◆ **Dataset entries**:
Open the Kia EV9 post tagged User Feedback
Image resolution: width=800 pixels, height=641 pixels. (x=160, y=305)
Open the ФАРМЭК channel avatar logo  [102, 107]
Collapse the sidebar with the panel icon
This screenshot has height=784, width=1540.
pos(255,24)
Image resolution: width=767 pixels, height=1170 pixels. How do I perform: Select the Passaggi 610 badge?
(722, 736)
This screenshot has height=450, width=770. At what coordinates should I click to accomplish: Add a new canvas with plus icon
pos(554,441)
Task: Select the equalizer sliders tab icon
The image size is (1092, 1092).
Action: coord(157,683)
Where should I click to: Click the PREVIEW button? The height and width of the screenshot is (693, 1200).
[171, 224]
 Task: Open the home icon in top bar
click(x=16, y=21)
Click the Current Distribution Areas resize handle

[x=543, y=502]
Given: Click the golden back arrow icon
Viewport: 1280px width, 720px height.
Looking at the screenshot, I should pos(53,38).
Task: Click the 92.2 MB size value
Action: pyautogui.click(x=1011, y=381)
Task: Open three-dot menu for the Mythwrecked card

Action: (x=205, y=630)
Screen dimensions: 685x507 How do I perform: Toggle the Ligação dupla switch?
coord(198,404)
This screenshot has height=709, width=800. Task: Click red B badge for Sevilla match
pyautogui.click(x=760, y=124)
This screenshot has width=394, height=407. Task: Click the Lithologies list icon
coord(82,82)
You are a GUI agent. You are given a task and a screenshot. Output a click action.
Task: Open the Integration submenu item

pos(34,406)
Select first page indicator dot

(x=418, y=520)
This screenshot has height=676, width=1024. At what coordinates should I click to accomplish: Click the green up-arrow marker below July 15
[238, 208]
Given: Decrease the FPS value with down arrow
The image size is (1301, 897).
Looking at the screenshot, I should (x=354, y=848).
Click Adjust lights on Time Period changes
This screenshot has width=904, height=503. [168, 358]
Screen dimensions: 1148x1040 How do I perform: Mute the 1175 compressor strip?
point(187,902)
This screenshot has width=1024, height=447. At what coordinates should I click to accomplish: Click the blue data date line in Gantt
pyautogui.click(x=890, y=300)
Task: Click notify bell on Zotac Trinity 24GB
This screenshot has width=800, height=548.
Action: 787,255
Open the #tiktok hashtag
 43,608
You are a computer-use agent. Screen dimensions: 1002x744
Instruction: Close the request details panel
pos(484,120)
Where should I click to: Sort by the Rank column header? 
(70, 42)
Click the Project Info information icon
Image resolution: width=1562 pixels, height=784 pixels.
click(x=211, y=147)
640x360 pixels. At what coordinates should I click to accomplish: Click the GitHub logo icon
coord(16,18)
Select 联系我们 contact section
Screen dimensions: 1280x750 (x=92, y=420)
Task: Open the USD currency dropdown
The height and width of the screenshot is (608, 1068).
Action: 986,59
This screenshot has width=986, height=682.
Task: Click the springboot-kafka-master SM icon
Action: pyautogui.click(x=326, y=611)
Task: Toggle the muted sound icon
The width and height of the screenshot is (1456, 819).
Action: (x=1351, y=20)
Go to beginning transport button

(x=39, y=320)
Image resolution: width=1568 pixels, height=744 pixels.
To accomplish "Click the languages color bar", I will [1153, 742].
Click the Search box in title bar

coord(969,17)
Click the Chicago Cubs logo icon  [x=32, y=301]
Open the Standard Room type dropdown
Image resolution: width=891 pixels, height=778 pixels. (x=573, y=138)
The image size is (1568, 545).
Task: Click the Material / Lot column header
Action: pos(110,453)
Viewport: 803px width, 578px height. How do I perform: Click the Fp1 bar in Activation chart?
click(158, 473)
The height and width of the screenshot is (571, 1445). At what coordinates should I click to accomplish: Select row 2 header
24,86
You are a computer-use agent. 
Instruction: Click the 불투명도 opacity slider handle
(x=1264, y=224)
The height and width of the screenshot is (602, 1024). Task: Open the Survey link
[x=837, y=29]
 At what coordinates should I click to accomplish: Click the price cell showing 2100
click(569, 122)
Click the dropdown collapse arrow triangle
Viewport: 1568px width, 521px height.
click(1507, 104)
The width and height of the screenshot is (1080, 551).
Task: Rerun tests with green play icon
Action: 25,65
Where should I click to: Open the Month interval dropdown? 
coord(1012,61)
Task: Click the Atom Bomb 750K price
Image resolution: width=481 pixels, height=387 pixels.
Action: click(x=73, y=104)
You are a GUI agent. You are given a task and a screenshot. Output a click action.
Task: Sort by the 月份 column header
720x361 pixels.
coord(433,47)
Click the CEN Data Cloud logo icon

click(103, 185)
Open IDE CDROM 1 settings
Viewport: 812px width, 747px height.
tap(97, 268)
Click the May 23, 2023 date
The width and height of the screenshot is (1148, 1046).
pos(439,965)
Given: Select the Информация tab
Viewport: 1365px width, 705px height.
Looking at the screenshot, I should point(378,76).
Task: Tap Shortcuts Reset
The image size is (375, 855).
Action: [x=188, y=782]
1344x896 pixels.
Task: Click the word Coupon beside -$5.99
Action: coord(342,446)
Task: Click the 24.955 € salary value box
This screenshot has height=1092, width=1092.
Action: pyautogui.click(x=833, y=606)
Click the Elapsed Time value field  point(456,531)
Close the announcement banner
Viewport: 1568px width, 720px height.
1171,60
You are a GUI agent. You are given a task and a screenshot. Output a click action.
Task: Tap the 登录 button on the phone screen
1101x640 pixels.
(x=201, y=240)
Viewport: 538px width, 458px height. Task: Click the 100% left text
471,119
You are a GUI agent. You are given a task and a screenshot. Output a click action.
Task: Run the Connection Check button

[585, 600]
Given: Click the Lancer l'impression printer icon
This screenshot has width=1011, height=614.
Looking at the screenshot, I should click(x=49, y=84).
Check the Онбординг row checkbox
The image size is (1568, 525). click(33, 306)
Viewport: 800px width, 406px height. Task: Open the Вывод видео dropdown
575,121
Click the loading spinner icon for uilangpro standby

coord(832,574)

◆ **WHAT YOU SHOULD DO**: Give the data again in full, exactly.

◆ **TASK RESULT**:
Open the Kia EV9 post tagged User Feedback
Image resolution: width=800 pixels, height=641 pixels. (x=160, y=305)
Open the ФАРМЭК channel avatar logo  [102, 107]
Collapse the sidebar with the panel icon
This screenshot has height=784, width=1540.
pos(255,24)
Image resolution: width=767 pixels, height=1170 pixels. How do I perform: Select the Passaggi 610 badge?
(722, 736)
This screenshot has height=450, width=770. At what coordinates should I click to accomplish: Add a new canvas with plus icon
pos(554,441)
Task: Select the equalizer sliders tab icon
The image size is (1092, 1092).
Action: coord(157,683)
Where should I click to: Click the PREVIEW button? The height and width of the screenshot is (693, 1200).
[171, 224]
 Task: Open the home icon in top bar
click(x=16, y=21)
Click the Current Distribution Areas resize handle

[x=543, y=502]
Given: Click the golden back arrow icon
Viewport: 1280px width, 720px height.
Looking at the screenshot, I should pos(53,38).
Task: Click the 92.2 MB size value
Action: pyautogui.click(x=1011, y=381)
Task: Open three-dot menu for the Mythwrecked card

Action: (x=205, y=630)
Screen dimensions: 685x507 How do I perform: Toggle the Ligação dupla switch?
coord(198,404)
This screenshot has height=709, width=800. Task: Click red B badge for Sevilla match
pyautogui.click(x=760, y=124)
This screenshot has width=394, height=407. Task: Click the Lithologies list icon
coord(82,82)
You are a GUI agent. You are given a task and a screenshot. Output a click action.
Task: Open the Integration submenu item

pos(34,406)
Select first page indicator dot

(x=418, y=520)
This screenshot has height=676, width=1024. At what coordinates should I click to accomplish: Click the green up-arrow marker below July 15
[238, 208]
Given: Decrease the FPS value with down arrow
The image size is (1301, 897).
Looking at the screenshot, I should (x=354, y=848).
Click Adjust lights on Time Period changes
This screenshot has width=904, height=503. [168, 358]
Screen dimensions: 1148x1040 How do I perform: Mute the 1175 compressor strip?
point(187,902)
This screenshot has width=1024, height=447. At what coordinates should I click to accomplish: Click the blue data date line in Gantt
pyautogui.click(x=890, y=300)
Task: Click notify bell on Zotac Trinity 24GB
This screenshot has width=800, height=548.
Action: 787,255
Open the #tiktok hashtag
 43,608
You are a computer-use agent. Screen dimensions: 1002x744
Instruction: Close the request details panel
pos(484,120)
Where should I click to: Sort by the Rank column header? 
(70, 42)
Click the Project Info information icon
Image resolution: width=1562 pixels, height=784 pixels.
click(x=211, y=147)
640x360 pixels. At what coordinates should I click to accomplish: Click the GitHub logo icon
coord(16,18)
Select 联系我们 contact section
Screen dimensions: 1280x750 (x=92, y=420)
Task: Open the USD currency dropdown
The height and width of the screenshot is (608, 1068).
Action: 986,59
This screenshot has width=986, height=682.
Task: Click the springboot-kafka-master SM icon
Action: pyautogui.click(x=326, y=611)
Task: Toggle the muted sound icon
The width and height of the screenshot is (1456, 819).
Action: (x=1351, y=20)
Go to beginning transport button

(x=39, y=320)
Image resolution: width=1568 pixels, height=744 pixels.
To accomplish "Click the languages color bar", I will [1153, 742].
Click the Search box in title bar

coord(969,17)
Click the Chicago Cubs logo icon  [x=32, y=301]
Open the Standard Room type dropdown
Image resolution: width=891 pixels, height=778 pixels. (x=573, y=138)
The image size is (1568, 545).
Task: Click the Material / Lot column header
Action: pos(110,453)
Viewport: 803px width, 578px height. How do I perform: Click the Fp1 bar in Activation chart?
click(158, 473)
The height and width of the screenshot is (571, 1445). At what coordinates should I click to accomplish: Select row 2 header
24,86
You are a computer-use agent. 
Instruction: Click the 불투명도 opacity slider handle
(x=1264, y=224)
The height and width of the screenshot is (602, 1024). Task: Open the Survey link
[x=837, y=29]
 At what coordinates should I click to accomplish: Click the price cell showing 2100
click(569, 122)
Click the dropdown collapse arrow triangle
Viewport: 1568px width, 521px height.
click(1507, 104)
The width and height of the screenshot is (1080, 551).
Task: Rerun tests with green play icon
Action: 25,65
Where should I click to: Open the Month interval dropdown? 
coord(1012,61)
Task: Click the Atom Bomb 750K price
Image resolution: width=481 pixels, height=387 pixels.
Action: click(x=73, y=104)
You are a GUI agent. You are given a task and a screenshot. Output a click action.
Task: Sort by the 月份 column header
720x361 pixels.
coord(433,47)
Click the CEN Data Cloud logo icon

click(103, 185)
Open IDE CDROM 1 settings
Viewport: 812px width, 747px height.
tap(97, 268)
Click the May 23, 2023 date
The width and height of the screenshot is (1148, 1046).
pos(439,965)
Given: Select the Информация tab
Viewport: 1365px width, 705px height.
Looking at the screenshot, I should point(378,76).
Task: Tap Shortcuts Reset
The image size is (375, 855).
Action: [x=188, y=782]
1344x896 pixels.
Task: Click the word Coupon beside -$5.99
Action: coord(342,446)
Task: Click the 24.955 € salary value box
This screenshot has height=1092, width=1092.
Action: pyautogui.click(x=833, y=606)
Click the Elapsed Time value field  point(456,531)
Close the announcement banner
Viewport: 1568px width, 720px height.
1171,60
You are a GUI agent. You are given a task and a screenshot. Output a click action.
Task: Tap the 登录 button on the phone screen
1101x640 pixels.
(x=201, y=240)
Viewport: 538px width, 458px height. Task: Click the 100% left text
471,119
You are a GUI agent. You are given a task and a screenshot. Output a click action.
Task: Run the Connection Check button

[585, 600]
Given: Click the Lancer l'impression printer icon
This screenshot has width=1011, height=614.
Looking at the screenshot, I should click(x=49, y=84).
Check the Онбординг row checkbox
The image size is (1568, 525). click(33, 306)
Viewport: 800px width, 406px height. Task: Open the Вывод видео dropdown
575,121
Click the loading spinner icon for uilangpro standby

coord(832,574)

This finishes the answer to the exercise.